Belo texto e infelizmente muito verdadeiro. Falou ao meu coracao. E faço e refaço essa pergunta frequentemente.
Meus dois filhos vão a um Kindergarten que é iniciativa de pais, mais “aberto” como o grupo de pais, maioria alemães, descreve. Recentemente, chegou uma menina síria. Antes dela havia uma albanesa, cuja família teve de ir embora, já que a Albania é considerada um pais seguro pelas autoridades alemãs. Por empatia, fiquei muito amiga da família síria. E sinto ate hoje depois de quase 2 anos lá que sou tolerada. Ja ate me perguntaram se eu era a baba dos meus filhos. Nem preciso dizer o quanto me machucou profundamente. Enfim. Mas esse episódio desvela um pouco a mentalidade, pré-conceitos, etc por trás dessa relação com os estrangeiros.

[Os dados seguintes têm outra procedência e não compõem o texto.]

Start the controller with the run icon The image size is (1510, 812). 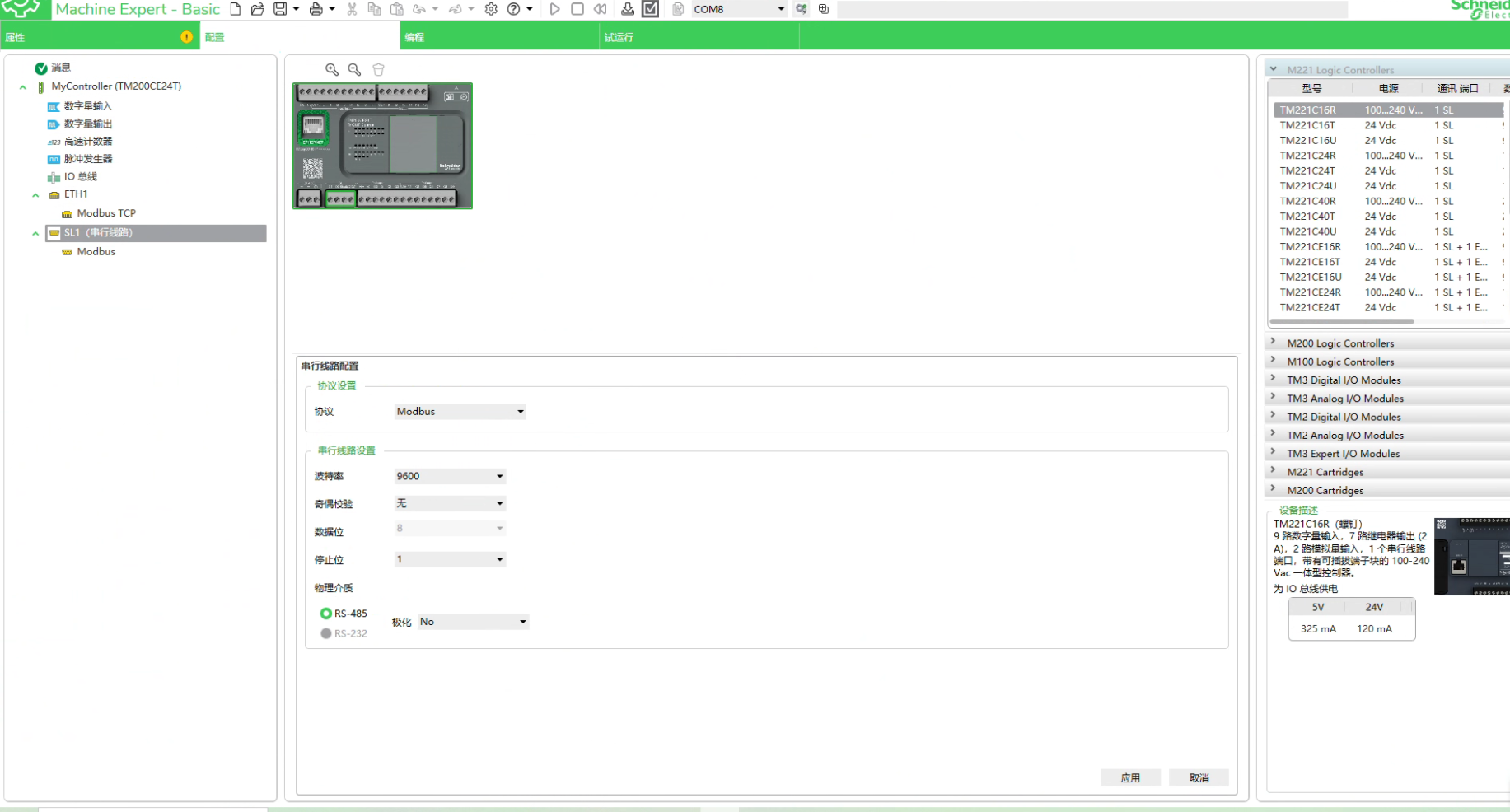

Eu penso que essa abertura nada mais é a tolerancia pra garantir uma imagem de bondade. Sabe tipo a cota de gente diferente. Que na hora das conversas mostram o quanto “se é engajado e cool”. No meu circulo de relacoes tenho esse e aquele perfil. O Porta dos Fundo fez um video que descreve um pouco o que quero dizer: https://youtu.be/NxzUU-cZD1o
Claro, não é tão a ferro e fogo. Claro, ha pessoas legais e que fazem isso de coração aberto e com bom senso, como a Angela Merkel defende.
Claro, todo mundo tem valores e pensamentos pra refletir e repensar.
Desculpe o desabafo. Gostei muito do que voe escreveu.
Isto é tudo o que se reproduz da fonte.